Though English language remakes of ‘foreign’ horror hits are a commonplace, it’s rare for a breakout movie from one non-anglophone territory to be remounted in another … though, as various Asian film industries grow in strength, I wouldn’t be surprised if it’s a phenomenon we start to see more of. Here, writer-director Alejandro Hidalgo’s Venezuelan La casa del fin de los Tiempos (The House at the End of Time) is transplanted very faithfully to Korea by screenwriter Jang Jae-hyun (The Priest: Exorcism) and director Lim Dae-Wung (whose The Guest isn’t a remake of the Adam Wingard film). Relocating the story to Korea brings in a few extra elements, giving the eponymous house a backstory involving a wicked Japanese oppressor and the Occupation and expanding the held-over Catholicism to include elements of Asian beliefs including a feng shui advisor who admits to being out of his depth when faced with the spiritual and temporal complications surrounding the beleaguered heroine.

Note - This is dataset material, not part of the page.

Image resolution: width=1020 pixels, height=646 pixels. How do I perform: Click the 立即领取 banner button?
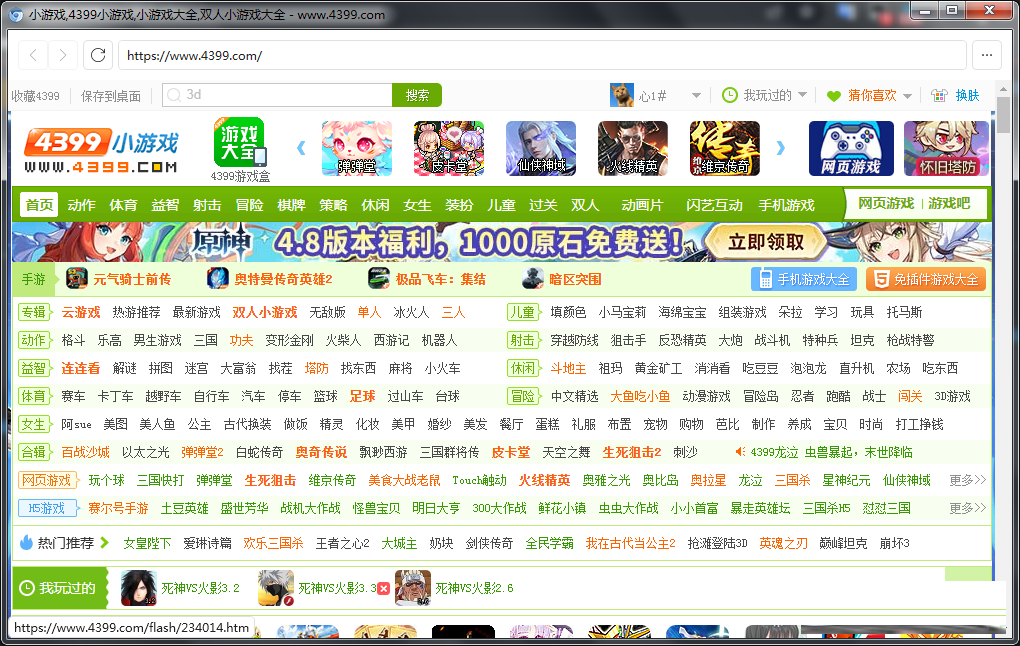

On November 11, 1982, housewife Kang Mi-hee (Kim Yun-jin) is arrested for the murder of her cop husband (Jo Jae-yoon) and young son Hye-jo – though only the dead dead is on the premises, with the assumption being that she’s managed to conceal the corpse of the kid. Twenty-five years later, suffering from laryngeal cancer, Mi-hee is released under license and returns to the uninhabited home, though the cops tell her not to expect much of a welcome in the neighbourhood. Apart from stones thrown through the window, the only attention she gets is from an earnest young priest Choi (Ok Tae-yoon) who was once a friend of Hye-jo and to whom she eventually confides her version of the story …which, in its most believable version, is that her husband became violently abusive after the death of his natural son and wanted to take it out on Hye-jo, whereupon Mi-hee stabbed him. However, the version we eventually see involves a timewarp that connects days in the house twenty-five years apart and makes it seem haunted by folks who have vanished there at regular intervals even before 1982. The story follows grey-haired Mi-hee in the present, as she seems still haunted by the house’s lost souls, and her younger self in 1982, as the tragedy plays out, complicated by her first attempts – after rearranging the furniture no longer seems an option – to lay the ghosts with rituals and exorcisms.
Viewers who’ve seen the relatively recent original film might find this slightly slow-paced as it has to sell quite complicated concepts while posing as a familiar paranormal drama – with shock apparitions, lots of interior gloom, jump scares and the like. The situation inside the house appears to have more to do with quantum physics than religion, but a lot of time is spent musing on God’s purpose. It’s one of those set-ups, quite popular since The Orphanage, where an apparently malign supernatural phenomenon turns out to be either neutral or benign – the house here seems to torment Mi-hee and the others, but actually gives second or third chances and allows for a quite affecting home stretch involving maternal sacrifice and redemption which has resonance in South American or Korean culture. An American remake – which is probably inevitable – might have to tweak this to avoid being mawkish. A solid vehicle for Kim Yun-hee – a big star in Korea, best known internationally for her regular role on Lost – this affords the star a chance to play several versions of the same character, with some persuasive old age make-up and body language for the 2017 frame sequences.